Theoretical and experimental characterization methods have been combined to shed more light on the potential impact of the various templating amines that they may have on the formation of layered vanadates with a scroll morphology and their cation-exchange capacity. Eight branched- and straight-chain alkylamines were used as the structure-directing agents to make the V2O5 sheets roll up into a scroll structure during microwave-assisted hydrothermal synthesis. The as-synthesized materials were characterized by X-ray diffraction (XRD), transmission electronic microscopy (TEM), and elemental analysis in order to obtain the necessary information on their nanostructure and morphology as a function of the template. On the basis of these experimental results, the density functional theory (DFT) calculations completed with Monte Carlo simulation methods were applied to model the template conformation and the way it had been intercalated into the vanadate layers.
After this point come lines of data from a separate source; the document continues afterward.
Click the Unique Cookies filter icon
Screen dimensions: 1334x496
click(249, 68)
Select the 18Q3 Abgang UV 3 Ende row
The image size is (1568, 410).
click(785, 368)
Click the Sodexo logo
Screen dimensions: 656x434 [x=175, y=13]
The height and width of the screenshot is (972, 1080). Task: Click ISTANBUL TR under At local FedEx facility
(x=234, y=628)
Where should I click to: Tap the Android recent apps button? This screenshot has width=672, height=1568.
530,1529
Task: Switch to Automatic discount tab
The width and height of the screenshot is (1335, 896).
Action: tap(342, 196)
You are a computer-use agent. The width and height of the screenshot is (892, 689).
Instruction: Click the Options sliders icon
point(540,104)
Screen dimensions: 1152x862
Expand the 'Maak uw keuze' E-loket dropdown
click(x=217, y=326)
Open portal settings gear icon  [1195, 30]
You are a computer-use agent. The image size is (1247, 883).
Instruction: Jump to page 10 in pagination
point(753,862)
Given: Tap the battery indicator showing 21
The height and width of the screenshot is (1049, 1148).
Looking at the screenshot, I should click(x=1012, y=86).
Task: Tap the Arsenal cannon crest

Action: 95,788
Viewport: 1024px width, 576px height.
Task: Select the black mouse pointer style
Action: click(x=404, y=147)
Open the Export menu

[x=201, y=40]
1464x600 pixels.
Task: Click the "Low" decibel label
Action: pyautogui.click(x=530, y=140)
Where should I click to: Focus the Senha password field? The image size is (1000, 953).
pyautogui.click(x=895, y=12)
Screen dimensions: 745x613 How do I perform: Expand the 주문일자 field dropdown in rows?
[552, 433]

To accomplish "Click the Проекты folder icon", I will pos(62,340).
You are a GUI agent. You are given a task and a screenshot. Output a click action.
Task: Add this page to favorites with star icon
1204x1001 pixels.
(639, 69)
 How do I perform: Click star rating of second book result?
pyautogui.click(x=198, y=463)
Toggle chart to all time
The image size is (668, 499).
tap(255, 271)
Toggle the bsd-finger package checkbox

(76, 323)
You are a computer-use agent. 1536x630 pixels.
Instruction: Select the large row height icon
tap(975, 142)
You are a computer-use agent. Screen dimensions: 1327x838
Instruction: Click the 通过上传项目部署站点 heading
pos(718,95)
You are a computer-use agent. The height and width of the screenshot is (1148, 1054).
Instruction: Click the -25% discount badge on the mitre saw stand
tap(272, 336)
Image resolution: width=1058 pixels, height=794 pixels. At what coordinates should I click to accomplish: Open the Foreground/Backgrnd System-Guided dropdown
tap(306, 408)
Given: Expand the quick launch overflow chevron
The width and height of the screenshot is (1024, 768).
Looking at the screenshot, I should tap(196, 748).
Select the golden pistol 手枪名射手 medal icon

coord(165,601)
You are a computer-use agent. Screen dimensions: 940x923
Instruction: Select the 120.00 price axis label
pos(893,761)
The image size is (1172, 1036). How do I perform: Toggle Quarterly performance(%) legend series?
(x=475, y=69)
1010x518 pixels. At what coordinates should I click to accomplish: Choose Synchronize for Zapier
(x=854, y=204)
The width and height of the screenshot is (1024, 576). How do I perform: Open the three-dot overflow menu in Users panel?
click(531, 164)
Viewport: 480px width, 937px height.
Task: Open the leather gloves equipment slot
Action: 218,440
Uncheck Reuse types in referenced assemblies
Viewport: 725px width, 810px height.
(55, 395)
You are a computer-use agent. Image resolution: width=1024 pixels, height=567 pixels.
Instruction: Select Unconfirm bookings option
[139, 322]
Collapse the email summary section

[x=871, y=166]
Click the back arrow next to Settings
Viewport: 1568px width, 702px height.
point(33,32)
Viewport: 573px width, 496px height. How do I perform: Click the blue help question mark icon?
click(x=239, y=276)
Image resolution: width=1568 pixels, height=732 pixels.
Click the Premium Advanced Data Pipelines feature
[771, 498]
It was then postulated that similar structuring mechanisms had been involved in the formation of different hybrid nanotubes with amine molecules forming tilted bilayers of overlapping hydrocarbon tails. In line with what one would expect from the hypothesis that the driving force of vanadate scrolling is due to a partial reduction of V(V) to V(IV) induced by interactions of amine template with the 2D V2O5 layers, the variations in the surface charge density were monitored by studying the cation-exchange capacity of the samples prepared previously by exchanging the amine units for ammonium cations. Then the isotherms for ion exchange of cesium onto such samples from aqueous solutions were measured by the solution depletion method. The use of cesium to probe the surface density of negative charge can also be regarded as viable in view of potential application of vanadate nanotubes in radioactive wastewater treatment.